Kim

How to Prevent an Ice-Frozen Heat Pump or Air Conditioner by Setting the Defrost Cycle Time

March 3, 2010 | by Kim (email) |

iced over heat pump compressor unit

Last year, I wrote about fixing the ice-frozen outside compressor unit for our heat pump.  This winter has been record-breaking for precipitation here in Maryland, however, so I found I needed to readdress the issue with our HVAC guy. What I learned?  I can adjust the frequency of the compressor’s defrost cycle on my own to keep up with whatever Nature sends us.

With all the freezing rain and snow we’ve experienced this fall and winter, our compressor’s defroster just wasn’t keeping up.  Turns out, it was set to run only every 90 minutes of running time.  An energy-efficient setting, but not frequent enough for this year’s weather.

Mike showed me where to adjust the settings inside the removeable side-panel on the outside unit.  Yours should look much the same.

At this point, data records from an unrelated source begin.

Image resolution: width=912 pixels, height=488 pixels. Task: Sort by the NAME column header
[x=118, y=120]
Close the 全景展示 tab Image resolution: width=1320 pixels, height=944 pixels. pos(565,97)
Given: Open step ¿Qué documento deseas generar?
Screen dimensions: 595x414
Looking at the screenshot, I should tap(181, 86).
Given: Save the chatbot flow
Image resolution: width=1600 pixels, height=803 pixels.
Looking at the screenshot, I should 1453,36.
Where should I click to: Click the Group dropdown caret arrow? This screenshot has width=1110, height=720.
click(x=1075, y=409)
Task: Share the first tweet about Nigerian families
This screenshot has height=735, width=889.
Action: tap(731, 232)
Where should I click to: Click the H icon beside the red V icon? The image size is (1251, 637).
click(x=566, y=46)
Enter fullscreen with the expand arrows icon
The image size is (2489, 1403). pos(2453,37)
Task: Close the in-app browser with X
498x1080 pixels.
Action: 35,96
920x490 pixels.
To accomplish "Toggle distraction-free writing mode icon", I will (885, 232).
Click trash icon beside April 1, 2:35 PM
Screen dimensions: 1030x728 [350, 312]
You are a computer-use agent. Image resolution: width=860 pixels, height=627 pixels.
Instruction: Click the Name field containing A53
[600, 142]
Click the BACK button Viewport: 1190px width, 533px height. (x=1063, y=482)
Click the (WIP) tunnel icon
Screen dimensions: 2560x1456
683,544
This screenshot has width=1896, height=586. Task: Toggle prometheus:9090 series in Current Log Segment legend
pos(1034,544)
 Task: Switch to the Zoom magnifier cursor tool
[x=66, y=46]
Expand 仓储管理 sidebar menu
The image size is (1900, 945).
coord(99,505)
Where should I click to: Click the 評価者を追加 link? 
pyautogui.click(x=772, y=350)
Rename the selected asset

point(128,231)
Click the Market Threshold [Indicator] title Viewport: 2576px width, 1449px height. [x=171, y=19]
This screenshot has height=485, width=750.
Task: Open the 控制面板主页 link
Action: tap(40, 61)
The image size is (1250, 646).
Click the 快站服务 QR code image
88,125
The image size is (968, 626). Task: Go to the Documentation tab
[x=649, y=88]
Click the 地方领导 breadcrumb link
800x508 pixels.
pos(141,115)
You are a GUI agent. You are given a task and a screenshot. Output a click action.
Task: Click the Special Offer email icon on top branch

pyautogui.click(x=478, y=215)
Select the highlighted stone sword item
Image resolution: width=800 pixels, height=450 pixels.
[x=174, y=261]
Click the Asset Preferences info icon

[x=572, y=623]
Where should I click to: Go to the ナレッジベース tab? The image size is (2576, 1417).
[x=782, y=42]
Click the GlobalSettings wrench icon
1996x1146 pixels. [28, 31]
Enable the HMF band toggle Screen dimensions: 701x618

We moved the white clip from the 90 minute setting to 50.  If that turns out not to be frequent enough, we will move it to 30 minutes, but so far we seem to be doing fine with 50.

heat pump ac compressor unit defrost cycle timer adjustment

So depending on where you’re living, how cold it is, how much precipitation you’re getting in the cold weather, and where your outside unit sits (ours is under our deck – never directly in the sunlight!) you can adjust your defroster settings accordingly.  For those living in the southern U.S., you should be fine with the 90 minute setting.  Our friends in Canada and the northern U.S. states may need it to run every 30 minutes in the winter.

Note that the settings are how often the defroster kicks on during system run-time. So if your compressor runs for 10 minutes, turns off for a half an hour, then runs again for 15 minutes, that’s 25 minutes of run-time, even though 55 minutes have elapsed.  Ours was going a few hours before it had run for the requisite 90 minutes to engage the defroster and that was too infrequent for our unit this winter.

Running the defroster does, of course, use extra energy, so you don’t want it to run more frequently than you need it. That’s why we dropped to every 50 minutes rather than jumping straight to a defrost cycle of every 30 minutes of run-time.  Should we have a really mild winter again in the future (as we have most years in the past), I may move the setting back to 90 minutes.  But for this year, it’s not worth the risk of damaging the unit (ice-chunks building up and causing damage to the spinning fan blades and subsequently to the motor) just to save a few cents in energy cost each week.

Hope this is helpful to someone else out there!  It’s a quick and free first-resort solution for dealing with an iced-over unit that otherwise is in good working condition (and can help trouble-shoot before you call an HVAC repair person and pay for a visit).